• The Good Childhood report

    The Good Childhood report published in August,  sets out the shocking scale of the disadvantages some children experience. It is alarming that the report includes evidence that young people’s happiness with their life as a whole is at its lowest since 2010. I agree that it is important that we consider how we tackle the serious problems identified by the report as leaving teenagers more likely to be unhappy, such as emotional neglect and living in a family struggling to pay the bills.

    Over the summer in St Helens, the council had holiday schemes running on weekdays in churches and children’s centres where children could get a hot meal and join activities.

    I visited the Make Lunch St Helens project that aims to help parents who struggle to provide a hot meal for their children during the school summer break.
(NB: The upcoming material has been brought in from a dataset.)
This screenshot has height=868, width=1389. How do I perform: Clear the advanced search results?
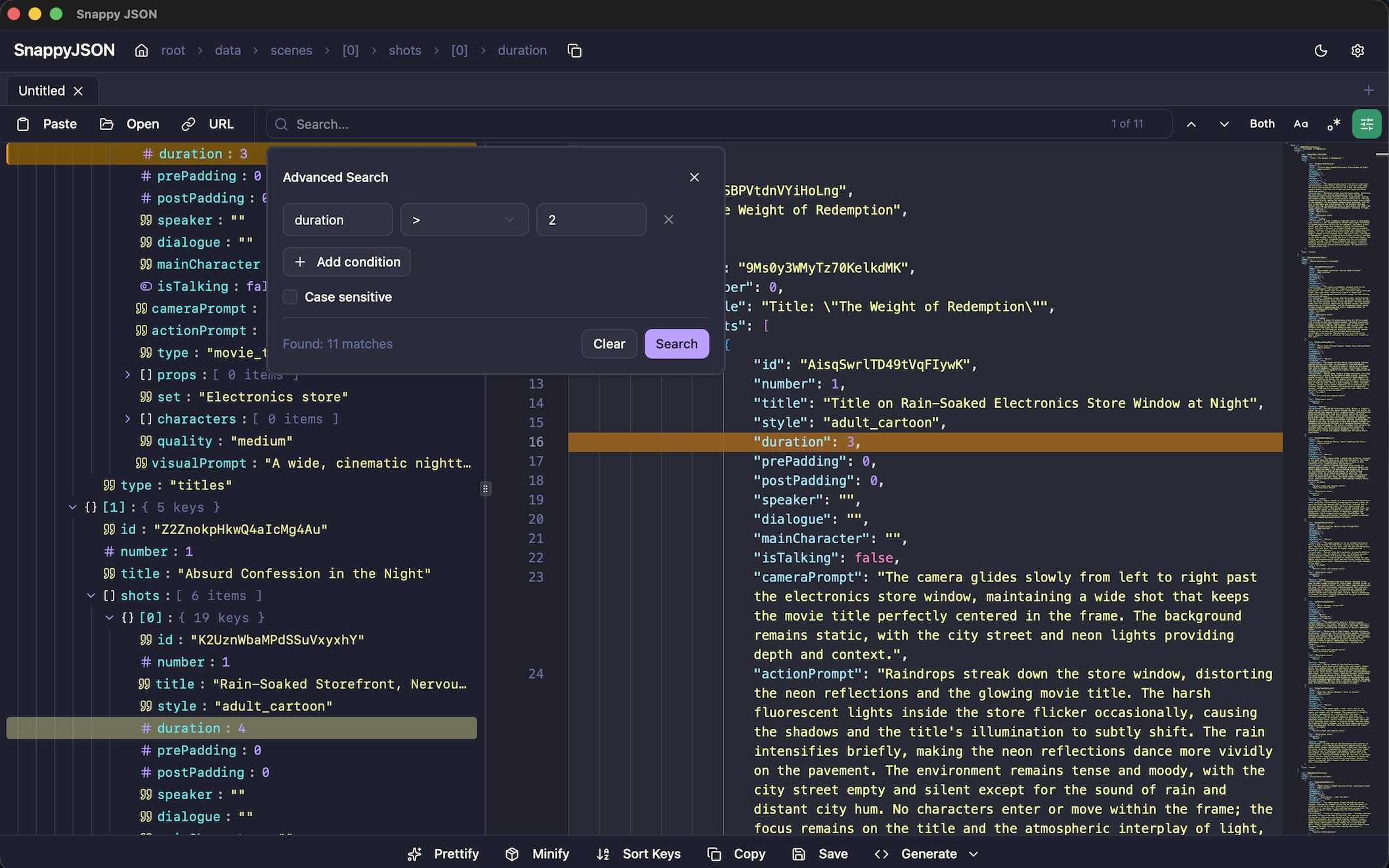tap(609, 344)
But the Government must do more to help cash-strapped councils and parents ensure that children and teenagers do not go hungry during school holidays.

    A growing number of families in St Helens and across the region are finding it hard to make sure their children get a hot meal during the school holidays. The absence of free school meals puts them under increasing financial pressure and they often have to try to find extra money to pay for activities for their children during school breaks.
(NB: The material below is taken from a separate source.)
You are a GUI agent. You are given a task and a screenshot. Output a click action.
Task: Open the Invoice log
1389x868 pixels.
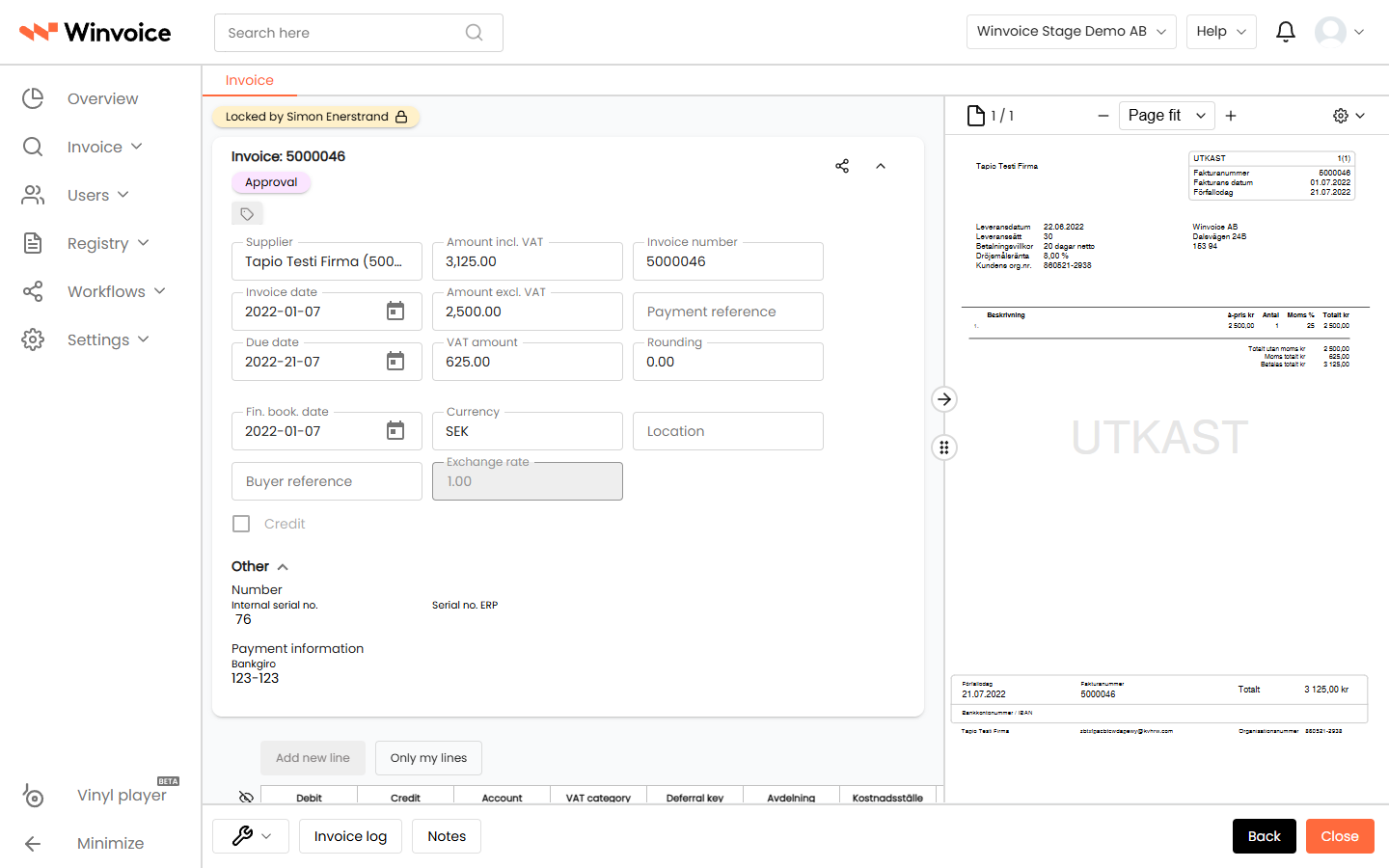(x=350, y=836)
    There are some fantastic local projects doing their best to provide support, but we need more action from the Government to make sure children do not go hungry during school holidays.

    The report argues that there is an increasing gap emerging between the scale of the need and the funding available for local authorities to help children and families deal with these problems. I know the Local Government Association has said the funding gap for children’s services is expected to reach £2 billion by 2020 and is putting vital work at risk, and has called for the Government to provide the resources that councils need to keep children safe and well. It is unacceptable that there are now nearly four million children living in poverty. The manifesto I stood on at the recent general election committed to deliver a new Child Poverty Strategy. It also pledged to introduce a Breathing Space scheme for households struggling with high debts. As you may be aware, the current Government also has a manifesto commitment to adopt a Breathing Space scheme and I can assure you that I will hold it to account on this commitment. Supporting young people’s mental health is crucial, particularly through prevention and early intervention. Too many children and young people are still not getting the support they need. Despite the Government making repeated promises to give mental health the same priority as physical health, 40% of NHS trusts saw cuts to mental health budgets in 2015/16. There are also fewer doctors and 6,000 fewer mental health nurses than in 2010 and money intended for mental health has been used to plug funding gaps in the wider NHS.

    I believe we should increase the proportion of mental health budgets spent on support for children and young people. More widely I support investment in school counselling, which has been shown to prevent mental health problems worsening in adolescence and adulthood.